Samples shall cover as most variety of data as possible, to be bias, introduce an acceptable degree of redundancy and reduce noise with the least computational cost possible. In this approach, we employ the DBSCAN clustering algorithm to identify areas of density within the dataset, aided by the proposed jump and ARI metrics. ARI, which does not entail a high computational cost. our primary objective is not to establish clusters but rather to identify representative samples. DBSCAN is chosen for its ability to discern density-based structures within the data, allowing us to pinpoint regions of significance. By incorporating ARI, a measure of clustering similarity, we can evaluate the effectiveness of our approach in identifying these dense areas and selecting suitable samples from them. Although ARI itself does not impose significant computational overhead, the overall computational complexity of our approach may vary depending on the dataset's size and dimensionality and minPoints parameter of DBSCAN . It's important to note that the efficacy of our approach hinges on the suitability of DBSCAN and ARI for our specific dataset and objectives. In the proposed model, the Jump is a critical aspects as it keeps the probability of finding new minor clusters high , it does not neglect sparse areas. Jump mechanism divides dataset initially to 2 segments (visited, unvisited) the visited segments is further divided into promising areas and weak or sparse areas as the model will collocate the number of cluster created and how many noise points. the jump collects fixed number of records in every iteration fig 1 illustrates the flowchart of jump while fig 2 depicts the model .
2.1 algorithm for jump mechanism
- The initial jump is randomly made within the range of the dataset with a specific jump size.
- If the data points are good (resulting in many new clusters), this area is considered promising, and the next jump is made next to it.
- Jumping will continue to this area until it is fully utilized, meaning the returned data is similar to the data we already have or contains too much noise.
- A new jump is executed to a far unvisited area. The model controls the jump, utilizing DBSCAN and ARI to determine whether to accept, exclude, or replace the sample.
In this paper, our approach involves utilizing clustering on jump data to identify clusters and noise points, which are crucial for the functionality of the jump and for enabling comparison between clusters using ARI. The limited data provided by the jump enhances clustering efficiency, although the effectiveness of DBSCAN depends on two key parameters: minPoints and eps. To address this, we manually specify these parameters in our study.

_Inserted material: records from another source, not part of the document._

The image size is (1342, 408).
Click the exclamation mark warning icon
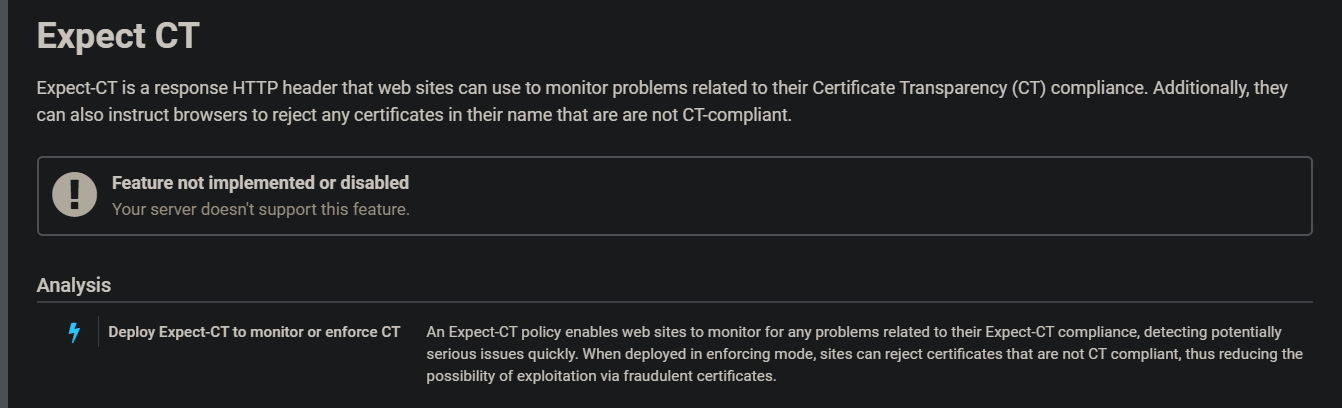[x=74, y=195]
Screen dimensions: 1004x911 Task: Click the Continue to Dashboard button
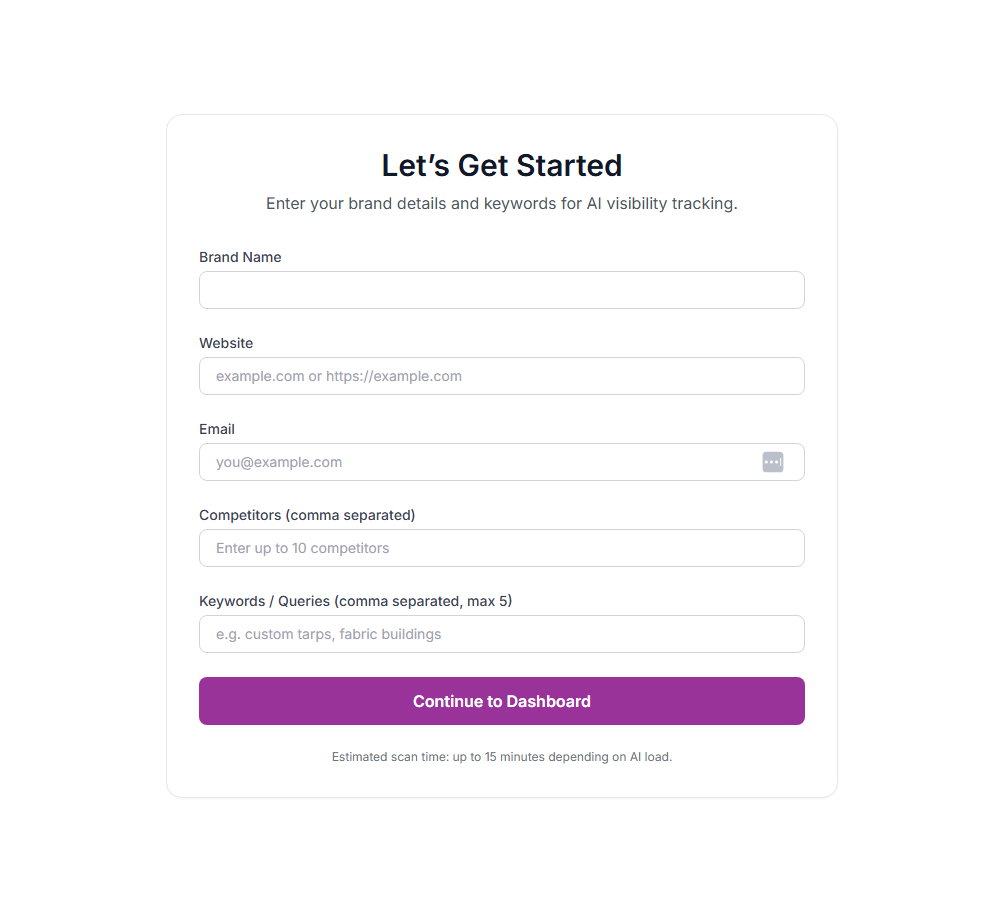(501, 701)
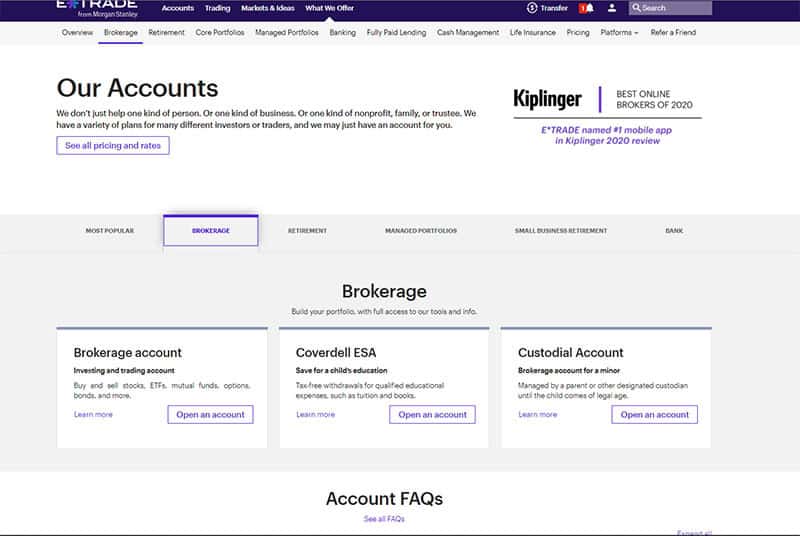Click Learn more under Brokerage account
800x536 pixels.
click(93, 415)
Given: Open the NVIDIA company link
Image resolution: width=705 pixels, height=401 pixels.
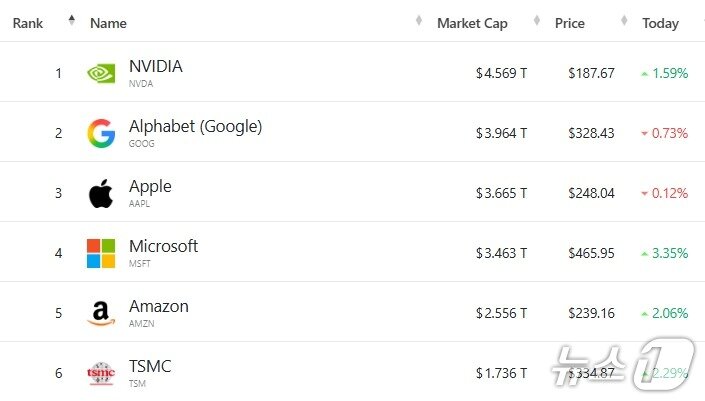Looking at the screenshot, I should [156, 67].
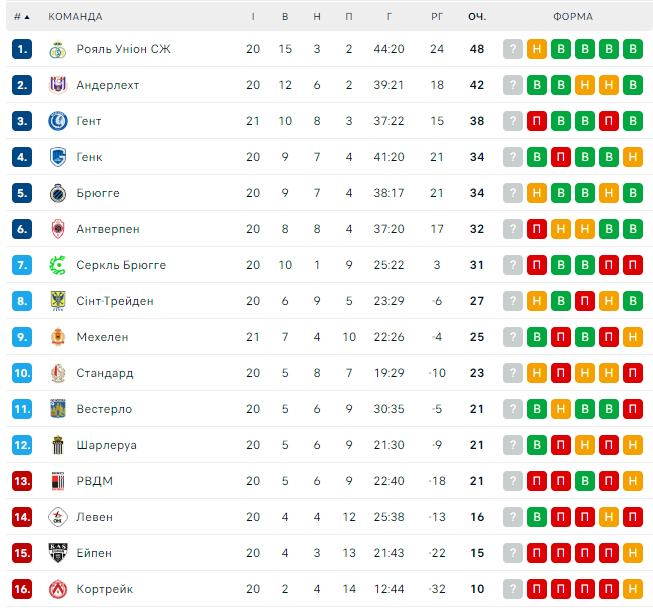Sort table by РГ goal difference header
Image resolution: width=653 pixels, height=613 pixels.
437,17
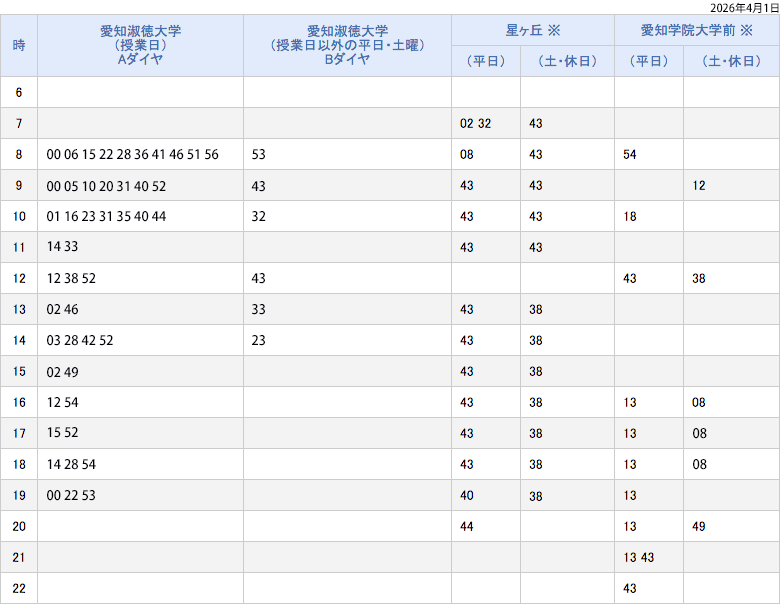Click the 13 43 cell in the 21 o'clock row
This screenshot has width=780, height=605.
(638, 558)
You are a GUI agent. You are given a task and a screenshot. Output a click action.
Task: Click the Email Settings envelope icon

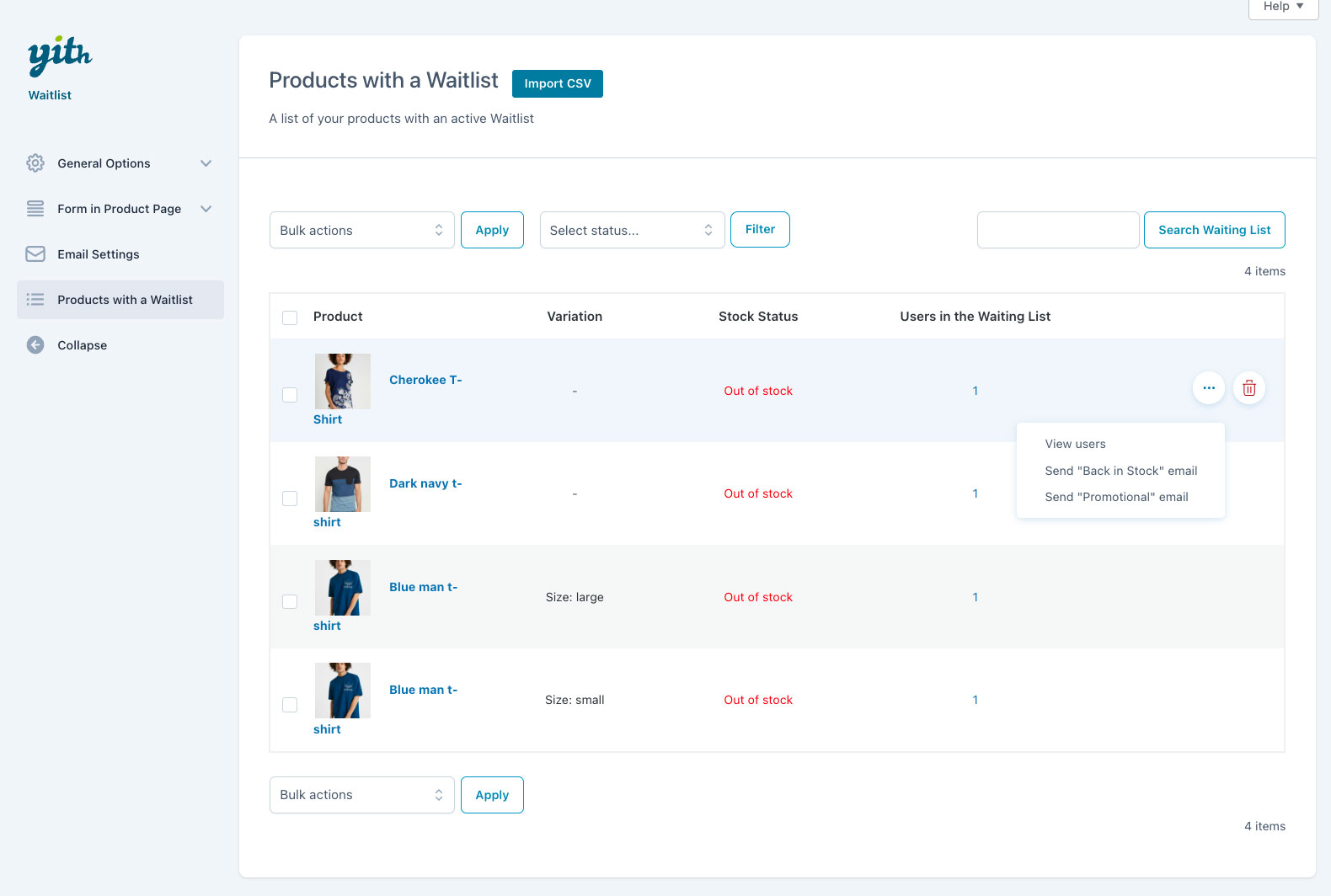click(x=35, y=254)
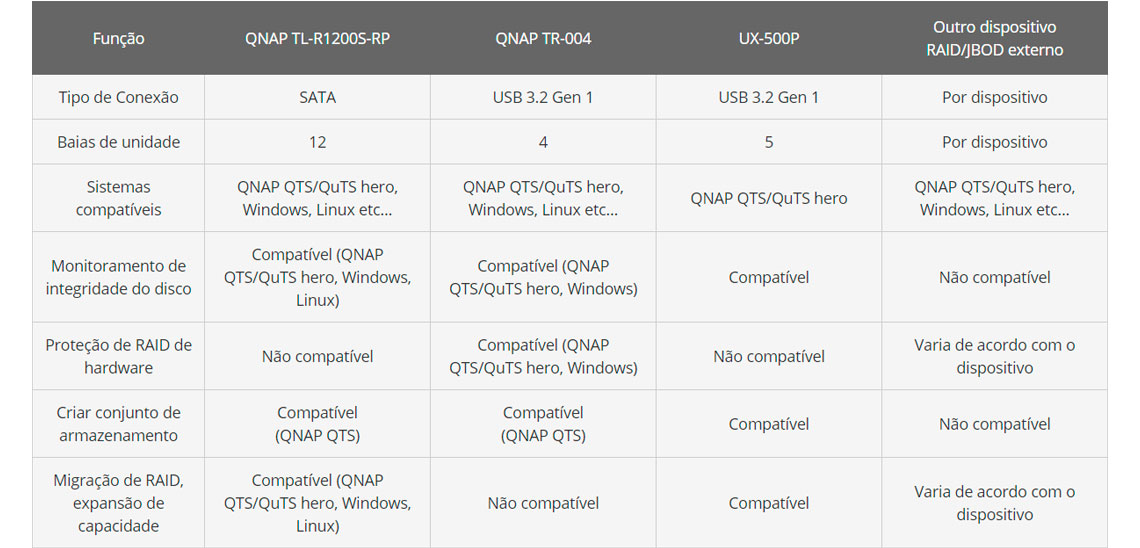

We assess the output of each jump using ARI against all previously accepted samples. Clusters meeting our criteria are accepted and added to the array of accepted clusters. Conversely, if the ARI index falls below a certain threshold, the cluster is excluded. Excluded clusters are then compared to the most relevant clusters from the accepted set. If an excluded cluster demonstrates superior characteristics, it replaces the relevant accepted cluster, while the latter is added to the excluded array ,this process continues until we stopped finding new clusters as the ensures that we get the optimal representatives of the big dataset , and this is the stopping criteria thus there is no need to specify sample size
Fig. 1 Jump Algorithm Flow Chart
2.2 Flowchart and proposed model
1 Start
2 Supply minPTS and esp and jump size
3 Execute the initial jump, cluster it, and add it to the accepted cluster since there is nothing yet to compare it to
4 Execute the next jump, cluster it, and then compare it with the accepted clusters for similarity. The Adjusted Rand Index (ARI) comes in handy in this process. If the result of ARI is less than 0, the clusters are not accepted.
5 If the result is greater than or equal to 0, then the cluster is further checked for better sampling with the most similar cluster.
5.1 If the current cluster (doomed to be excluded) has better clusters, it is replaced with the already accepted weaker cluster. The replaced cluster is then added to the rejected.
5.2 If the current cluster is not better than the already accepted most similar cluster, it is added to the rejected clusters.
6 Check if the exit limit has been reached .
6.1 If no execute a jump .
6.2 If yes stop .
7 Stop.